Według wszystkich możliwych międzynarodowych badań Tour de France znajduje się w ścisłej czołówce najbardziej popularnych i najchętniej oglądanych sportowych zawodów na świecie. Transmisję z wyścigu przeprowadza blisko setka kanałów telewizyjnych, relacje trafiają do 190 krajów, a według organizatorów śledziło je w ubiegłym roku 3,5 miliarda telewidzów. Na trasie Wielkiej Pętli gromadzi się od 10 do 15 milionów kibiców. Tour de France ustępuje zainteresowaniem jedynie igrzyskom olimpijskim i piłkarskim mistrzostwom świata. Dla biznesu to idealna platforma dla reklamy, zwłaszcza że w przeciwieństwie do olimpiad czy mundialu w TdF kolarze, jeśli nie są mistrzami krajowymi, nie noszą narodowych symboli. Mogą więc służyć za afisz.

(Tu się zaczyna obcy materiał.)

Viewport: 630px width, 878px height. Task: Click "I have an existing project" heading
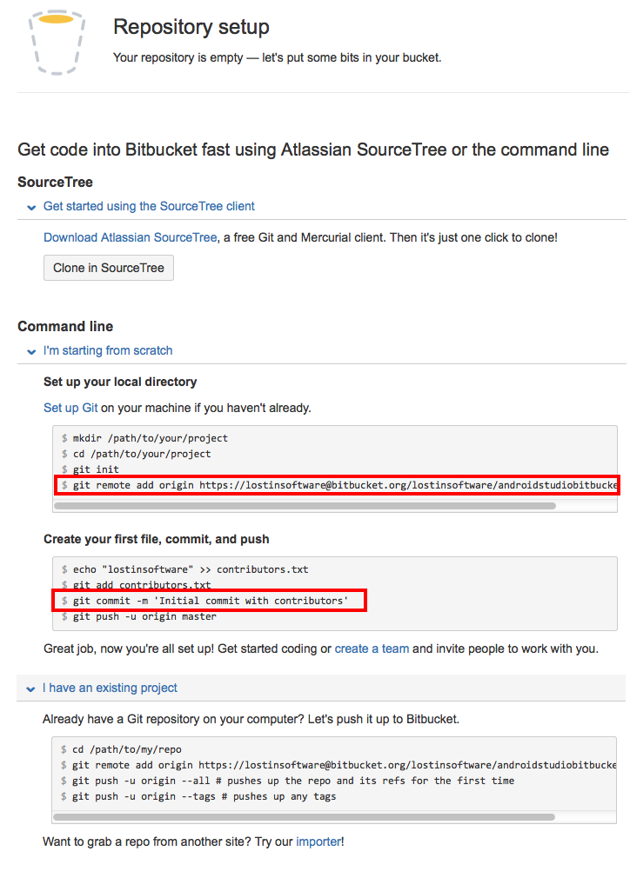[x=110, y=688]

W tym roku na starcie wyścigu w jednym z najbardziej malowniczych miejsc we Francji na grobli prowadzącej do Mont Saint-Michel stanie 196 zawodników jeżdżących w 22 profesjonalnych grupach. Podobnie jak dla każdego kolarza w czasie kariery, dla każdego istniejącego zespołu kolarskiego sensem istnienia jest start w Tour de France. To bardzo drogie przedsięwzięcie, ale marketingowo niezwykle opłacalne.
Płaca minimalna 60 tysięcy rocznie
Do tego roku, aby być pewnym otrzymania zaproszenia do udziału w tej największej kolarskiej imprezie, zespół musi należeć do grona ekip World Tour Teams. Aby tam się znaleźć trzeba spełnić jednak kilka jasno sprecyzowanych warunków narzuconych przez Międzynarodową Federację Kolarską (UCI). Podstawowym jest posiadanie gwarancji bankowych i przejście szczegółowego audytu przez rekomendowanego przez UCI audytora. Grupa z World Tour musi zatrudnić 26 zawodników tak, żeby była w stanie uczestniczyć we wszystkich wyścigach rangi World Tour, a nie tylko w Tour de France. Minimalna płaca w takiej drużynie wynosi obecnie 60 tys. euro rocznie, jeśli zawodnik prowadzi własną działalność gospodarczą. Ale taką pensję posiadają kolarze młodzi, bez dorobku. Aby zatrudnić gwiazdę, trzeba wyłożyć na stół nawet kilka milionów euro. W rosyjskim zespole Tinkoff blisko 4 miliony euro zarabia jeden z najlepszych współczesnych kolarzy Hiszpan Alberto Contador i mistrz świata Słowak Peter Sagan. W brytyjskim Sky Team kontrakt byłego mistrza świata Michała Kwiatkowskiego opiewa na 2 miliony euro.
Koszt utrzymania takich grup nie ogranicza się do gołych pensji zawodników. W każdej pracują trenerzy, masażyści, mechanicy, dyrektorzy sportowi. Wszystkie zespoły współpracują z klinikami medycznymi, laboratoriami. Najsłabsza ekipa World Tour zatrudnia co najmniej 50 osób, a uważany za najbogatszy Sky ponad 100. Budżet sponsorowanych przez stację telewizyjną Brytyjczyków za 2014 rok wynosił 24,5 mln funtów i był o 11 procent wyższy niż rok wcześniej. Najwięcej kosztów pochłonęło wynagrodzenie dla kolarzy i sztabu – 18,2 mln funtów, a drugie miejsce na liście wydatków zajęło wyposażenie zawodników w rowery i stroje – 2,2 mln funtów. Te nakłady ograniczają czasami umowy barterowe z firmami produkującymi sprzęt rowerowy, motoryzacyjnymi dostarczającymi samochody na wyścigi itp. W ubiegłym roku najmniejszy budżet (8,5 mln euro) z uczestników TdF z grup World Tour miała włoska Lampre-Merida. Średnia dla World Tour wyniosła 12 mln euro.
Taka reklama się opłaca
W taką formę reklamy poprzez kolarstwo angażują się firmy z całego świata z najróżniejszych branż. Najchętniej robią to oczywiście producenci rowerów (BMC, Cannondale, Giant, Merida, Trek), ale także producent blach ocynkowanych (Lampre), hiszpańska sieć komórkowa (Movistar), francuski ubezpieczyciel (AG2R), francuskie i belgijskie loterie (Lotto, FDJ), rosyjska firma kredytowa (Tinkoff) czy stolica Kazachstanu (Astana).